[Data records]
━━━━━━━━━━
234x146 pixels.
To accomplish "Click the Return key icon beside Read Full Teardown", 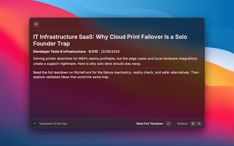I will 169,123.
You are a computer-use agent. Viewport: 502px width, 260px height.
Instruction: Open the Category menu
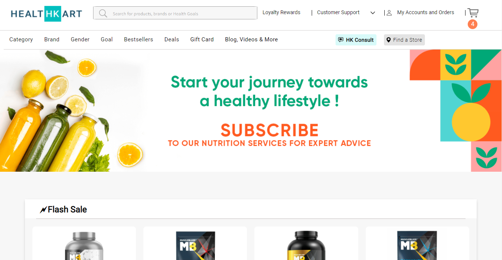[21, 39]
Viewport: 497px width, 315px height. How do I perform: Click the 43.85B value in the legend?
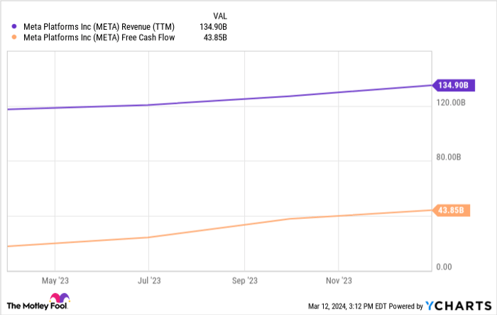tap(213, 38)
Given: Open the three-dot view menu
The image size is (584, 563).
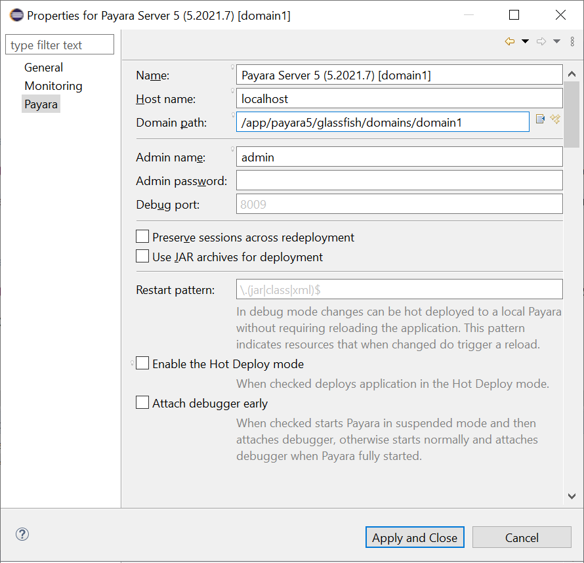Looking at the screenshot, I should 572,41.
━━━━━━━━━━
◆ **Task requirements**: Starting at the line that contains "You are a computer-use", retype each line through the end of the data exactly, and leave out every picture.

◆ **Problem solution**:
You are a computer-use agent. Viewport: 502px width, 260px height.
Instruction: Open the Category menu
[21, 39]
Viewport: 497px width, 315px height. How do I perform: Click the 43.85B value in the legend?
tap(213, 38)
Given: Open the three-dot view menu
The image size is (584, 563).
Looking at the screenshot, I should 572,41.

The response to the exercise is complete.